ソフトバンクは2025年度までに、人工知能(AI)エンジンを搭載した次世代5G基地局の開発を完了し、2026年度以降に商用展開する計画を発表した。この新基地局は、AIがトラフィックをリアルタイムで分析し、最適な周波数帯やビームフォーミングを自動制御することで、通信効率を従来比で最大30%向上させるという。
消費電力20%削減、運用コスト低減
同社によると、AIエンジンは基地局の負荷状況に応じて送信電力を動的に調整する機能も備え、消費電力を最大20%削減できる見込み。これにより、運用コストの低減と環境負荷の軽減が期待される。

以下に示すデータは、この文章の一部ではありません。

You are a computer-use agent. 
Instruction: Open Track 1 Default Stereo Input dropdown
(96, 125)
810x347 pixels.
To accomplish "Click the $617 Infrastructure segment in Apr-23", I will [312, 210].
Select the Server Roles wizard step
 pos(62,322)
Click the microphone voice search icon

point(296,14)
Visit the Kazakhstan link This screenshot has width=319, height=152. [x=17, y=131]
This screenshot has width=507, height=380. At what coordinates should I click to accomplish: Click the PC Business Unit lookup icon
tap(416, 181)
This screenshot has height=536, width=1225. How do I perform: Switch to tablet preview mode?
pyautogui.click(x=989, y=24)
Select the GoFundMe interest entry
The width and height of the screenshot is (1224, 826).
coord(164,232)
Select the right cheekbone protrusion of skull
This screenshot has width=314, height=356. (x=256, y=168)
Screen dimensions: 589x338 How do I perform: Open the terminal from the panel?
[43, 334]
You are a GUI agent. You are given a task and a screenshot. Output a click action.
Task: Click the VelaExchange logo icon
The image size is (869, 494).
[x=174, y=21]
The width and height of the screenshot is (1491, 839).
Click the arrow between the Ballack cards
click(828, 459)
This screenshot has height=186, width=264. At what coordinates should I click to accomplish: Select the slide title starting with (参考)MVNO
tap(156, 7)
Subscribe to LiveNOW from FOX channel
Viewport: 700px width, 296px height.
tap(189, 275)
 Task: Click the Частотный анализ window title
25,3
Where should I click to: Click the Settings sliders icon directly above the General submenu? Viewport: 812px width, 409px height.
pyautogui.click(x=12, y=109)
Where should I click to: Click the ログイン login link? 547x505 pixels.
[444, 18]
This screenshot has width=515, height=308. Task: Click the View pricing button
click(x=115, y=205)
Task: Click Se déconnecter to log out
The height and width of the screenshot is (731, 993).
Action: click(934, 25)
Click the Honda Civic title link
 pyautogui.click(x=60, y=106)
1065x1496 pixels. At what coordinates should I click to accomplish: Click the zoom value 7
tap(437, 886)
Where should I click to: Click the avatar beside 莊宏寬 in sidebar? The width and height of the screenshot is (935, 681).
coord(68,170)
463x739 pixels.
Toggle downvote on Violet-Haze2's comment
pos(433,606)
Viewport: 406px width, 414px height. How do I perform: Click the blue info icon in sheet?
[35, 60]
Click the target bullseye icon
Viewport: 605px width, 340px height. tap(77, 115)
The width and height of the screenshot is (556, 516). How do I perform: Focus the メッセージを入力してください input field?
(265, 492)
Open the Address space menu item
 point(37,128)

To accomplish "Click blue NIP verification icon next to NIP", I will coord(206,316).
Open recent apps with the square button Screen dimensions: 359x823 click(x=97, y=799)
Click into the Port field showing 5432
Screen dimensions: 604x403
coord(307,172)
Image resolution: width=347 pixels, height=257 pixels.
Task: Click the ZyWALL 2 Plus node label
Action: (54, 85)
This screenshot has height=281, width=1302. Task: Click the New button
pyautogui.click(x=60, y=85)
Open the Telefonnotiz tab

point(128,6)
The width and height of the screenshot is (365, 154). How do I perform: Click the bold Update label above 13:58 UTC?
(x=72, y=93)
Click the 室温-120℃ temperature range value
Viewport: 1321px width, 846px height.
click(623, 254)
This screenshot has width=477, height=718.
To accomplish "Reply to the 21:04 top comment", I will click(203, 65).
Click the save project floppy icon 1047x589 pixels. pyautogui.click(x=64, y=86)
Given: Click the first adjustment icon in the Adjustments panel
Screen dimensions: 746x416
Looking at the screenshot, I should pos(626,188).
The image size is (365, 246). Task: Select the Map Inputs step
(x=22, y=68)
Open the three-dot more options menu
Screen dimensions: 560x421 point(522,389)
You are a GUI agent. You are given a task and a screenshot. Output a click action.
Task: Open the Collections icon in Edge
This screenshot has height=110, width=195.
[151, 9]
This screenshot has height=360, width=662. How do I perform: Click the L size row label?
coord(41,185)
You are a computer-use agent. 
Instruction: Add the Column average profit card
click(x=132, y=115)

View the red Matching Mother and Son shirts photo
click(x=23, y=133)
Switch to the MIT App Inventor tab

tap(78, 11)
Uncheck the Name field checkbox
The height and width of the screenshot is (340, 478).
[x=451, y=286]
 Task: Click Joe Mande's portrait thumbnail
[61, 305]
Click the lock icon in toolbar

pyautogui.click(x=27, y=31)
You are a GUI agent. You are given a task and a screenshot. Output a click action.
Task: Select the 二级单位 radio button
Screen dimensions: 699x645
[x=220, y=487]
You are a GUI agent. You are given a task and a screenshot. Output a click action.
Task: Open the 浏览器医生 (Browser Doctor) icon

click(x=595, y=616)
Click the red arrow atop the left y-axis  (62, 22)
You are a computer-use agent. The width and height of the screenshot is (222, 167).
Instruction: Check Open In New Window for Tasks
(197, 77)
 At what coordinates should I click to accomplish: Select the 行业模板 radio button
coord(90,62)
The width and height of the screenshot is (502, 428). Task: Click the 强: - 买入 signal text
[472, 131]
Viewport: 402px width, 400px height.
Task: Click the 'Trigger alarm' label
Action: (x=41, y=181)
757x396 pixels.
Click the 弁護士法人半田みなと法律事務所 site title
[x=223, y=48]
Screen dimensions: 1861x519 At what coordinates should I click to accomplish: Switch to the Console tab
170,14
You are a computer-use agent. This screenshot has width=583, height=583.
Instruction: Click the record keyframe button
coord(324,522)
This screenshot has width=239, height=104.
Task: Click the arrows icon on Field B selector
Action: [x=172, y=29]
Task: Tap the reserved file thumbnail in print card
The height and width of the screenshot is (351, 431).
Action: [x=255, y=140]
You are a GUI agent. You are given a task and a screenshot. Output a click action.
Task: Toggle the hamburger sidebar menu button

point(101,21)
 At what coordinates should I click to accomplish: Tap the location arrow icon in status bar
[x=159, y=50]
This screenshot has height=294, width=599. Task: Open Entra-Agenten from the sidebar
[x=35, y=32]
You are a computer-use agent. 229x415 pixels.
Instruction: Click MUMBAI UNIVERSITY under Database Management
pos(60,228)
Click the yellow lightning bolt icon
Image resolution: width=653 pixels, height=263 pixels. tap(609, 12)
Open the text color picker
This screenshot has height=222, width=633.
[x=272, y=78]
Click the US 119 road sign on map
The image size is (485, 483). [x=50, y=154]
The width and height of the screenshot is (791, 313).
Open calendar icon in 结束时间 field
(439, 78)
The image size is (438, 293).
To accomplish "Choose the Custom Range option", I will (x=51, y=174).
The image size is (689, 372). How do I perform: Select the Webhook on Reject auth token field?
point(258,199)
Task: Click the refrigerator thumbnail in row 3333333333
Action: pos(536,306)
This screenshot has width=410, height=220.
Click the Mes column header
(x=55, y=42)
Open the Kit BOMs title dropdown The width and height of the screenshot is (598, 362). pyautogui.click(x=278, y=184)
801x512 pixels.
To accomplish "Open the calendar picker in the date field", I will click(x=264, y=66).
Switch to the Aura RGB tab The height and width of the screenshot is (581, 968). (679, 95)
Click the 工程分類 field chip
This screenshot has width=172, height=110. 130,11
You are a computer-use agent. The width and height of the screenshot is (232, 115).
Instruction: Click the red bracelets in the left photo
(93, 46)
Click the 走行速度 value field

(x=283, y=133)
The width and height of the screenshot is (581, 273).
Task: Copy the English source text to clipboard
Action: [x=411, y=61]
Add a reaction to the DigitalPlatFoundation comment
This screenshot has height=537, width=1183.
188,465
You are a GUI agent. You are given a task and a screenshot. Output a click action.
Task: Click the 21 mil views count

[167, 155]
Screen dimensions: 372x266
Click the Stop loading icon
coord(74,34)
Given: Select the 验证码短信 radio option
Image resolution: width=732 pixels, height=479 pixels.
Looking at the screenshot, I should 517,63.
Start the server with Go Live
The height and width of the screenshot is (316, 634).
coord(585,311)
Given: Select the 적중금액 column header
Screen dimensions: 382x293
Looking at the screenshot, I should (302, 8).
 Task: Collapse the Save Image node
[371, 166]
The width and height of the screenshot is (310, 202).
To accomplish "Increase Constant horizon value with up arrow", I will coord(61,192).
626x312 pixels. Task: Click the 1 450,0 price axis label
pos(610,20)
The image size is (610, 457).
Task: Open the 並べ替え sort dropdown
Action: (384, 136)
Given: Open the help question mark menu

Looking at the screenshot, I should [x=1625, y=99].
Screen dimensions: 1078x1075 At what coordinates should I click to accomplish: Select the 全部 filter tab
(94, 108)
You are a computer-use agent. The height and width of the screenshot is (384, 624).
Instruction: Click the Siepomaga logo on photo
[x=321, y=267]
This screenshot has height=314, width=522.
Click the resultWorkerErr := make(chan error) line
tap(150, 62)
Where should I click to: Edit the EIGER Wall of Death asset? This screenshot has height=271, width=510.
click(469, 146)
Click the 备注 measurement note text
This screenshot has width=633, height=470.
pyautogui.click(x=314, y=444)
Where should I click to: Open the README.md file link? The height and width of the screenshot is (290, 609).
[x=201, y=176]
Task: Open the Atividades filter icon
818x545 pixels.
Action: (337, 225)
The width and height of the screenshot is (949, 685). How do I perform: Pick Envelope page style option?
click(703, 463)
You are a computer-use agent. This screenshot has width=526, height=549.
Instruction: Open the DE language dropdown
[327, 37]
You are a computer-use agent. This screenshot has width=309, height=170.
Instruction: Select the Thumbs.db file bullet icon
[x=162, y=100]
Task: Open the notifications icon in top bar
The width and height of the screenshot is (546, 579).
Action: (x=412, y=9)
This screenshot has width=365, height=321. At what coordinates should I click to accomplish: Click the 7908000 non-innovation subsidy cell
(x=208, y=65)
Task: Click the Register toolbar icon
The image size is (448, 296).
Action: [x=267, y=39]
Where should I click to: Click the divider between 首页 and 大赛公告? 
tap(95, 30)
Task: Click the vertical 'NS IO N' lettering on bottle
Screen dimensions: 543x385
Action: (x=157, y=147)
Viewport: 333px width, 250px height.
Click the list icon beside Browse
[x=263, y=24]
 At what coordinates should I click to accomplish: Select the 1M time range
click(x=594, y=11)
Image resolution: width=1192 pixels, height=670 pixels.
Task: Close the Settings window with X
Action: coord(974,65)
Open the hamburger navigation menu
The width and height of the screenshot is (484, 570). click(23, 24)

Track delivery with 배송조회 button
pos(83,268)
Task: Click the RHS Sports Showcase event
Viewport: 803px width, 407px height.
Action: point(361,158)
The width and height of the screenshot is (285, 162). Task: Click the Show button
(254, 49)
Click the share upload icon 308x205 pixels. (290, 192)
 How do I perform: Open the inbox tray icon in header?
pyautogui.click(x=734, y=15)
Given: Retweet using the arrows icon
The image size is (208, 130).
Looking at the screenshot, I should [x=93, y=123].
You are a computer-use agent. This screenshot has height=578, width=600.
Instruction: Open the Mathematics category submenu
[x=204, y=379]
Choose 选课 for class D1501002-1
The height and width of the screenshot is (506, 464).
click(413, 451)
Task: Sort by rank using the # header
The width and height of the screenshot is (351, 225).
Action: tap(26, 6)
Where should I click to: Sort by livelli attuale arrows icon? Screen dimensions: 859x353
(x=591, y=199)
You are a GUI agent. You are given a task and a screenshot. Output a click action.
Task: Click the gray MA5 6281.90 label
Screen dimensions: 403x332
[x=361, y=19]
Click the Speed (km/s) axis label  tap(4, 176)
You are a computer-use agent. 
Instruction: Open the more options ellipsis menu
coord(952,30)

ソフトバンクの担当者は「AIの導入で、より効率的で安定した通信サービスを提供できる」とコメントしている。
2025年度までに開発完了、2026年度以降に商用展開
開発はソフトバンクの研究開発部門が主導し、国内外のパートナー企業と協力して進める。2025年度までに試作機を完成させ、フィールド試験を実施。2026年度以降に商用サービスとして展開する計画だ。具体的な導入エリアや台数は未定だが、まずは都市部を中心に配置する方針。
この取り組みは、総務省が推進する「Beyond 5G」戦略の一環でもあり、日本の通信インフラの高度化に貢献するものと期待されている。ソフトバンクは今後もAI技術を活用したネットワーク最適化を進め、次世代通信の基盤を構築していくとしている。